Stated task:
Reproduce word for word the lines of the listing below that run from the line containing "Given: Click the orange move up arrow" through the line containing "Looking at the", both included.

--- BEGIN Entries ---

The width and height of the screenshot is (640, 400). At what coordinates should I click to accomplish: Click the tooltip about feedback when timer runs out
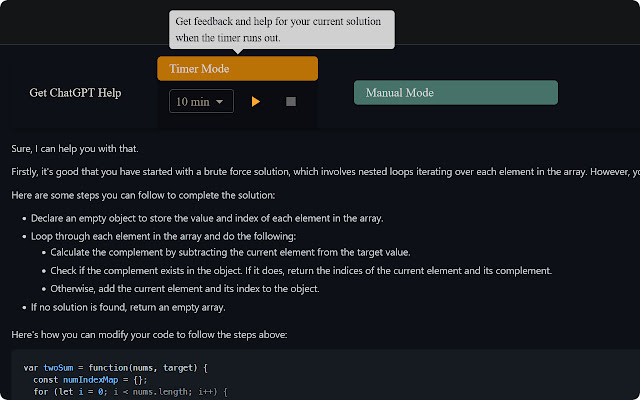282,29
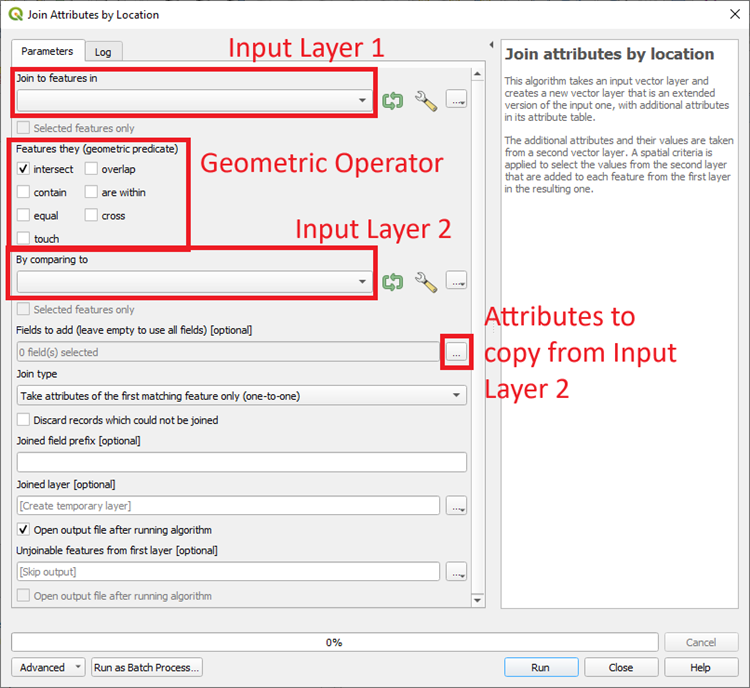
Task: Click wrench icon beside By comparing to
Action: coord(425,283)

--- END Entries ---
--- BEGIN Entries ---

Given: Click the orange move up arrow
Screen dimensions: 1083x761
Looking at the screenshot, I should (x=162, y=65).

--- END Entries ---
--- BEGIN Entries ---

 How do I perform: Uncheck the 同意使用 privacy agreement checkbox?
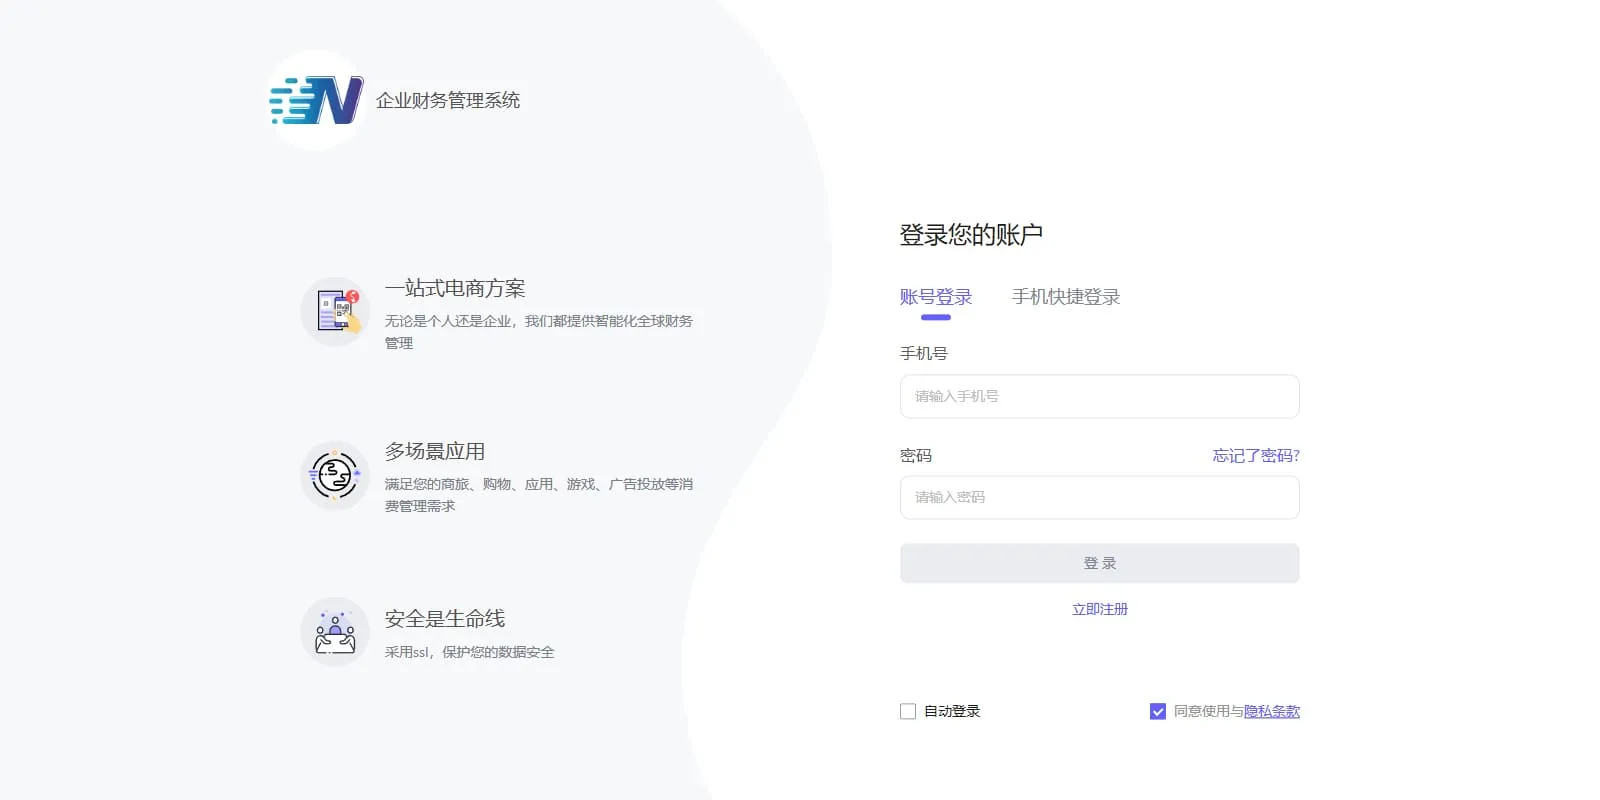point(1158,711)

--- END Entries ---

Completed task:
Given: Click the orange move up arrow
Screen dimensions: 1083x761
Looking at the screenshot, I should (x=162, y=65).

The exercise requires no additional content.